Please note that this is not a very fast value to compute-- it may take a few hours to complete on a large dataset. The precise definition and motivation for these three criteria can be found at: https://doi.org/10.1101/301796

Please note that this package relies heavily on the fdasrvf package, which is used to generate probability distributions of curves, based on a set of example functions.

References

Please cite the following if you use this R package:

Ezer, D. and Keir J.C. Selection of time points for costly experiments: a comparison between human intuition and computer-aided experimental design. bioarxiv, \doi:10.1101/301796 (2018).
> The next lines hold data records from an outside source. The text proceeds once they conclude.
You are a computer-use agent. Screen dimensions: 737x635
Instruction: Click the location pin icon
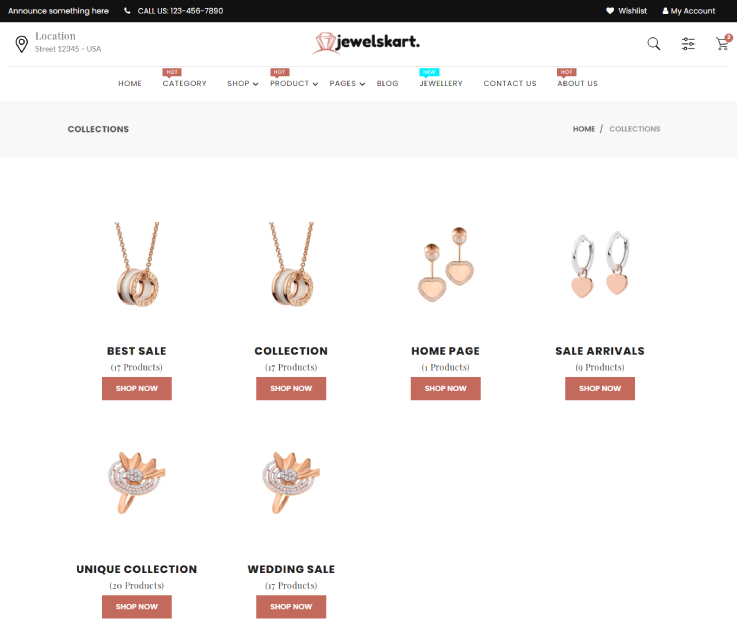tap(22, 44)
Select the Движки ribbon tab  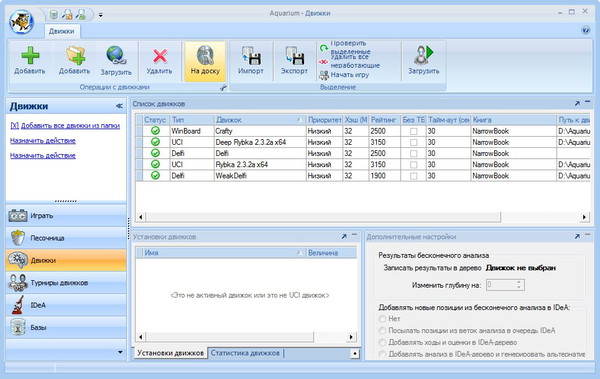[62, 31]
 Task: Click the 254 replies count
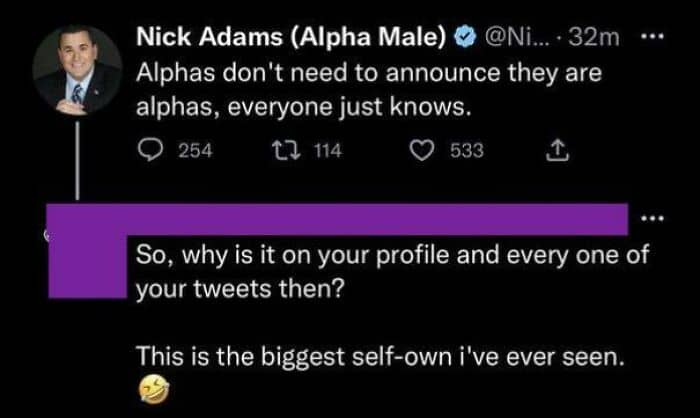click(x=194, y=151)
It might also be advisable to cite this paper, which presents the fdasrvf package which is an important part of this project:

Tucker, J. D., Wu, W., Srivastava, A., Generative Models for Function Data using Phase and Amplitude Separation, Computational Statistics and Data Analysis (2012), 10.1016/j.csda.2012.12.001.

For more background on why it might be useful to minimise the L2-error for finding optimal time points to sample, please see:

Michael Kleyman, Emre Sefer, Teodora Nicola, Celia Espinoza, Divya Chhabra, James S Hagood, Naftali Kaminski, Namasivayam Ambalavanan, Ziv Bar-Joseph. Selecting the most appropriate time points to profile in high-throughput studies. eLife 2017;6:e18541 (2017).

Demo of F1

In this example, we try to find 4 months to subsample that will let us estimate the shape of the curves as accurately as possible (minimise L2-error). In this case, we sample only 3 example curves from the distribution of curves when estimating the integral-- this should be much higher (100 curves is usually suitable), but we make it 3 here to speed up loading the vignette.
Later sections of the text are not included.